§ CONSEGNA
Continua il testo sul film The Square di Ruben Östlund a partire dalla frase che termina con «diffidare degli altri e della società stessa...».

§ BRANO DEL DOCUMENTO

S.O.M.S. Società Operaia di Mutuo Soccorso Omegna


PIEMONTE AL CINEMA – IL CINEMA DIFFUSO

Promosso da Regione Piemonte, AIACE, AGIS
 

 

 

Giovedì 10 gennaio 2019 – Scheda n. 11 (1040)

 

 

 

The Square

 

 

 

Regia e sceneggiatura: Ruben Östlund

 

Fotografia: Fredrik Wenzel. Musica: Jonas Rudels.

 

Interpreti: Claes Bang (Christian), Elisabeth Moss (Anne),

Dominic West (Julian), Terry Notary (Oleg),

Christopher Laessø (Michael).

 

Produzione: Plattform Produktion. Distribuzione: Teodora Film.

Durata: 145’. Origine: Svezia, 2017.

 

 

Ruben Östlund

 

 

Nato nel 1974 nella piccola isola di Styrsö, in Svezia, Ruben Östlund studia cinema all’Università di Göteborg (si legge Iœtebori...), dove incontra il produttore Erik Hemmendorff con cui fonderà la loro casa di produzione, la Plattform. Il suo primo cortometraggio, 6882 ur mitt liv (Autobiographical Scene Number 6882) vince un premio a Edimburgo che lo porta al debutto nel lungometraggio, Gitarrmongot (2004), premio FIPRESCI al Festival di Mosca. Il suo secondo film, De ofrivilliga (2008, Involontario) è presentato a Cannes nella sezione Un Certain Regard. Vince l’Orso d’Oro a Berlino per il corto Händelse vid bank (2010). Vince con Play (2011) il premio Coup de Coeur alla Quinzaine des Réalisateurs a Cannes. La definitiva consacrazione arriva nel 2014 con Forza maggiore, vincitore del premio della giuria nella sezione Un Certain Regard a Cannes. Questo The Square ha conquistato la Palma d’Oro a Cannes nel 2017.

Sentiamo Östlund: «Sull’installazione che è il quadrato di The Square c’è un’iscrizione che invita all’altruismo e alla condivisione. Ma fuori da quei minimi confini dello “square” com'è il mondo?...

Nel 2008 è stata creata per la prima volta in Svezia un’area residenziale privata e chiusa all’esterno, a cui soltanto i proprietari possono accedere. È uno dei molti segnali del fatto che le società europee stanno diventando sempre più individualistiche, via via che il debito pubblico cresce, la spesa sociale diminuisce e le differenze tra ricchi e poveri si allargano sempre di più. Anche in Svezia, un tempo considerata la società più egualitaria al mondo, la crescente disoccupazione e la paura del futuro hanno spinto le persone a diffidare degli altri e della società stessa...

Voci di testo e posizione degli elementi
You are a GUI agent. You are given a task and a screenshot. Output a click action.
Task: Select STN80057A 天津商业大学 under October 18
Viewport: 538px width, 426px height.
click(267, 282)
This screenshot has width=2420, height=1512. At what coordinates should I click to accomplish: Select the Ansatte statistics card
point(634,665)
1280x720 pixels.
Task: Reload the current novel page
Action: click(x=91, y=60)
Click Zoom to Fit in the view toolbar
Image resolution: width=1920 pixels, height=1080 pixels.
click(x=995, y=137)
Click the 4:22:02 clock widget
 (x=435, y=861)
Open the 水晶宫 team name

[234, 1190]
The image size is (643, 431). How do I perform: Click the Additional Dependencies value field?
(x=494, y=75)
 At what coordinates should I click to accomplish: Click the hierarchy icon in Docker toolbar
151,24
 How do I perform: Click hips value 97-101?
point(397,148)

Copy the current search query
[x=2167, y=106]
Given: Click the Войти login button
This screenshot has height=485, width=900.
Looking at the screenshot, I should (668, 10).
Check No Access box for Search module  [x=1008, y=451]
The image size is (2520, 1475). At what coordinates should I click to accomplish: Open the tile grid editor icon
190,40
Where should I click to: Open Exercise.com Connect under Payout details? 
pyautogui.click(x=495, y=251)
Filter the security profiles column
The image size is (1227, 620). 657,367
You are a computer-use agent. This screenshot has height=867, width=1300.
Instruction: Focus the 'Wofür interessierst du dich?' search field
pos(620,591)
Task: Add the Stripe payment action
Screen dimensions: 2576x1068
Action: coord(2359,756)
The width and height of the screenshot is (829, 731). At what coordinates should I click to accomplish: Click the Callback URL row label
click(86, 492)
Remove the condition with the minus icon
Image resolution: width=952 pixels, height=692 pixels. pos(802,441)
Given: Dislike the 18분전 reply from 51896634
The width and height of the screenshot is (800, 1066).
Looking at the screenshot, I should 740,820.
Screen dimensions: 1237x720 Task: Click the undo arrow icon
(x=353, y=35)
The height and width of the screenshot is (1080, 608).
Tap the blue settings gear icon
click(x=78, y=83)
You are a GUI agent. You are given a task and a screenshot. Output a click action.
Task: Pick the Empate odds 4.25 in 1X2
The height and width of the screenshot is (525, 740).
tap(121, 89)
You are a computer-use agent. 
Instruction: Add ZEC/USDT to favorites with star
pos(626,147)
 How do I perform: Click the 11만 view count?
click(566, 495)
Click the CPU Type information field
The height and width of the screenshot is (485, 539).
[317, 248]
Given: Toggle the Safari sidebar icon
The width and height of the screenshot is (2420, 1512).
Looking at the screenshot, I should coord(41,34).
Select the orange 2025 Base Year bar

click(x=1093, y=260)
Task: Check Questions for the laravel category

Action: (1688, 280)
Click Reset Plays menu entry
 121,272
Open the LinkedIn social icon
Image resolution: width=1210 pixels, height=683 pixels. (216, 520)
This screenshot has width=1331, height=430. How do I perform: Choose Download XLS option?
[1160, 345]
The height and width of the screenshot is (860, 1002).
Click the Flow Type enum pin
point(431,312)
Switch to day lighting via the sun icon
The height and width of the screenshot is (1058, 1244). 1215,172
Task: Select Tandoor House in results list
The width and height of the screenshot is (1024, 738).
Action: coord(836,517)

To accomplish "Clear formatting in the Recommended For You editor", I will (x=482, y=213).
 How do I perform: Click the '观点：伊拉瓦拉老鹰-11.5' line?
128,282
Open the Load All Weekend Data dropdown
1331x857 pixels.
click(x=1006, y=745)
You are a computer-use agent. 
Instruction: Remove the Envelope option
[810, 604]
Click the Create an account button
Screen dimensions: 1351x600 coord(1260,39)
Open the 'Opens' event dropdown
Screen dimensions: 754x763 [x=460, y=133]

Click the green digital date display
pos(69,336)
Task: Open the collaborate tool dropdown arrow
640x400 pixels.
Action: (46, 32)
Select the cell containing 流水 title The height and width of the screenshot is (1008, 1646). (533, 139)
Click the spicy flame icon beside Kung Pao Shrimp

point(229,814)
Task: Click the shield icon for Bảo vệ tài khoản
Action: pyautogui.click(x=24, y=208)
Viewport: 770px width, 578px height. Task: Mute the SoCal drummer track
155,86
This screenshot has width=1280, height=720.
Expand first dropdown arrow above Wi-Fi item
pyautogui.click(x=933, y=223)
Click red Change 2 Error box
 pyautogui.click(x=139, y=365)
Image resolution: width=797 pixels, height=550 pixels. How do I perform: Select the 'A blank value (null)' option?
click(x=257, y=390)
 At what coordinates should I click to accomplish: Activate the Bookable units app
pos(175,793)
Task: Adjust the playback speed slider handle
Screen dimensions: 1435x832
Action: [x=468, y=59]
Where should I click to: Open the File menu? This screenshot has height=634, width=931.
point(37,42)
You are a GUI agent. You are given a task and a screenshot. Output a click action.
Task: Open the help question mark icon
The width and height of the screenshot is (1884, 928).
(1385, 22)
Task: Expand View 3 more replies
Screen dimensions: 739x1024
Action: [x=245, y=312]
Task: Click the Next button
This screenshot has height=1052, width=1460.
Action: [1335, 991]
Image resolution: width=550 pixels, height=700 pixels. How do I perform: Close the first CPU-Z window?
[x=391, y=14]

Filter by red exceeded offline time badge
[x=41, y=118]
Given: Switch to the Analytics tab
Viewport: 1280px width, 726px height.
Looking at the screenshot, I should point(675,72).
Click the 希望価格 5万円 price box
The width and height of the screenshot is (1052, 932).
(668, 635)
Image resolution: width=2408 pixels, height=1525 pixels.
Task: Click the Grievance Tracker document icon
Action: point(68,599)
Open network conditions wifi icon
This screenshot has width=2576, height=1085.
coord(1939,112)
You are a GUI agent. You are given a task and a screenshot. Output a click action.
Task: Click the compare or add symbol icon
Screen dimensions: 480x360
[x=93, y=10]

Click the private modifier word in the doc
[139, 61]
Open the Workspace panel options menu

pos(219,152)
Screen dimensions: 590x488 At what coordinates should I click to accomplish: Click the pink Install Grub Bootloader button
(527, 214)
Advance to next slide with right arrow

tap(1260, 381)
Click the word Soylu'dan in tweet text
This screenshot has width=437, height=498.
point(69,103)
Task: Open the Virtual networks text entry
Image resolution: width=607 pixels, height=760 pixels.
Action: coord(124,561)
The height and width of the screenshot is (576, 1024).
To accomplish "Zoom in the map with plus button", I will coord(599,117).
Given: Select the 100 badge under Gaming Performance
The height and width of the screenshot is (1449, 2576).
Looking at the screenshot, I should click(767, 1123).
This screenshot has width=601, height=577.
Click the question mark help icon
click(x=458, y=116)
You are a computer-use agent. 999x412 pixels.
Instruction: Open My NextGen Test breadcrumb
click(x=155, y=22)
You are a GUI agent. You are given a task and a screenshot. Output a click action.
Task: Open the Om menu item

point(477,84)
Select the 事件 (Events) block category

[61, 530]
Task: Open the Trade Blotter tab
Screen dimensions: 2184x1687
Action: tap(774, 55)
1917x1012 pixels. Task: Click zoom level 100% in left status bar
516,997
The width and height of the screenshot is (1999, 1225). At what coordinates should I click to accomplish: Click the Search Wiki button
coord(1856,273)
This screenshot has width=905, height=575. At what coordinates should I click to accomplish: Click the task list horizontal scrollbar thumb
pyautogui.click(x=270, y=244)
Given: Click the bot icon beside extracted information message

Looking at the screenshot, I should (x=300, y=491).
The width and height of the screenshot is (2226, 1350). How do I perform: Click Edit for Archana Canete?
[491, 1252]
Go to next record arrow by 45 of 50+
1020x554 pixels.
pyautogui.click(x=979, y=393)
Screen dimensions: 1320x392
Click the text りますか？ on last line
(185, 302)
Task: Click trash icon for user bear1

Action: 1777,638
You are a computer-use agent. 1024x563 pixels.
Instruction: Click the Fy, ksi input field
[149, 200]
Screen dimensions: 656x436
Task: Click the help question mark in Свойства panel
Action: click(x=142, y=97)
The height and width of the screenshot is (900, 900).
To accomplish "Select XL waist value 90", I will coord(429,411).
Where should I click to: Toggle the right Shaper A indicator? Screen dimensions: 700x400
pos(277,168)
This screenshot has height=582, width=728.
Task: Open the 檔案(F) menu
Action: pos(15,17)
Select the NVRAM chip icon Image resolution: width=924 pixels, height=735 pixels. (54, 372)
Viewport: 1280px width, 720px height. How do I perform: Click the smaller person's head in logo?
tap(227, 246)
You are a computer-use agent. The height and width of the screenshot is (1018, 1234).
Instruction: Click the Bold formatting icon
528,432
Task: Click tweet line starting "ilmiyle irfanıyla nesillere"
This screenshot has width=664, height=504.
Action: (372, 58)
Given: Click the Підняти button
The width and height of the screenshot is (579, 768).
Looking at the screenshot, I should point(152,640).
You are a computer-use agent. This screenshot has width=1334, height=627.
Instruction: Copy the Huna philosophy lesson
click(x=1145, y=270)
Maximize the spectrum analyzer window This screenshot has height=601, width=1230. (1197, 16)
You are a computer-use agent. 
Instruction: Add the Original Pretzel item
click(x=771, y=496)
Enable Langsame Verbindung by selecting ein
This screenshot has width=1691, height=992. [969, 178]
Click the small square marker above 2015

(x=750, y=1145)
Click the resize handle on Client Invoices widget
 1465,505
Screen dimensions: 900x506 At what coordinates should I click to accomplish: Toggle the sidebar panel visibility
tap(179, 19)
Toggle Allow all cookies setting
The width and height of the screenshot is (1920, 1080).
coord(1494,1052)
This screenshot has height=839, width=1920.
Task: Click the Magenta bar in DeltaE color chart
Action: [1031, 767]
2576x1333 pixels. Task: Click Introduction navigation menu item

§ RISPOSTA
Quando mio padre era ragazzo, negli anni ’50, le società occidentali dovevano ancora avere un senso di responsabilità condivisa. I suoi genitori lo lasciavano andare da solo a giocare al centro di Stoccolma all’età di sei anni, mettendogli una targhetta con l’indirizzo intorno al collo nel caso si fosse perso. Questo ci ricorda che all’epoca gli altri adulti erano visti come membri degni di fiducia all’interno di una comunità, capaci di aiutare un bambino nei guai. Il clima sociale di oggi non sembra aumentare la coesione di gruppo, né la nostra fiducia in generale nella società, al punto che tendiamo a vedere negli altri adulti una minaccia verso i nostri bambini. È con questi pensieri in mente che alcuni anni fa, insieme a Kalle Boman, produttore e professore di cinema all’università di Göteborg, ho sviluppato l’idea di The Square come progetto artistico orientato sul tema della fiducia all’interno della società e del bisogno di riconsiderare alcuni valori attuali...

Il titolo del film è preso proprio da questo progetto, la cui prima esibizione risale all’autunno 2014 al Vandalorum Museum di Värnamo, città nel sud della Svezia. L’installazione è poi diventata permanente al centro della piazza della città: se qualcuno si trova al centro del quadrato illuminato a led, ha il dovere di agire se qualcun altro ha bisogno di aiuto. Anche la nostra mostra allestita a Värnamo, poi ripresa nel film, ruota intorno all’idea che l’armonia sociale dipende da scelte semplici che ognuno di noi compie ogni giorno: i visitatori del museo dovevano scegliere tra due porte, una con scritto “I trust people”, l’altra con “I mistrust people” (mi fido/non mi fido delle persone). La maggior parte del pubblico sceglieva la prima, ma poi aveva i sudori freddi quando gli veniva chiesto di lasciare cellulare e portafoglio sul pavimento del museo. Questa contraddizione illustra quanto sia difficile comportarsi seguendo i propri principi...

In The Square ci troviamo di fronte alla debolezza della natura umana: quando proviamo a fare la cosa giusta, la parte più difficile non è essere d’accordo su dei valori comuni, ma comportarsi davvero secondo quest’ultimi. Ad esempio, come dovrei pormi verso i mendicanti se voglio promuovere una società più giusta e egualitaria dove la distanza tra ricchi e poveri scompaia? Dovrei mantenere uno stile di vita privilegiato che mi permette di dar loro qualcosa ogni giorno o dovrei cambiarlo radicalmente in modo di ristabilire un equilibrio maggiore tra me e loro?...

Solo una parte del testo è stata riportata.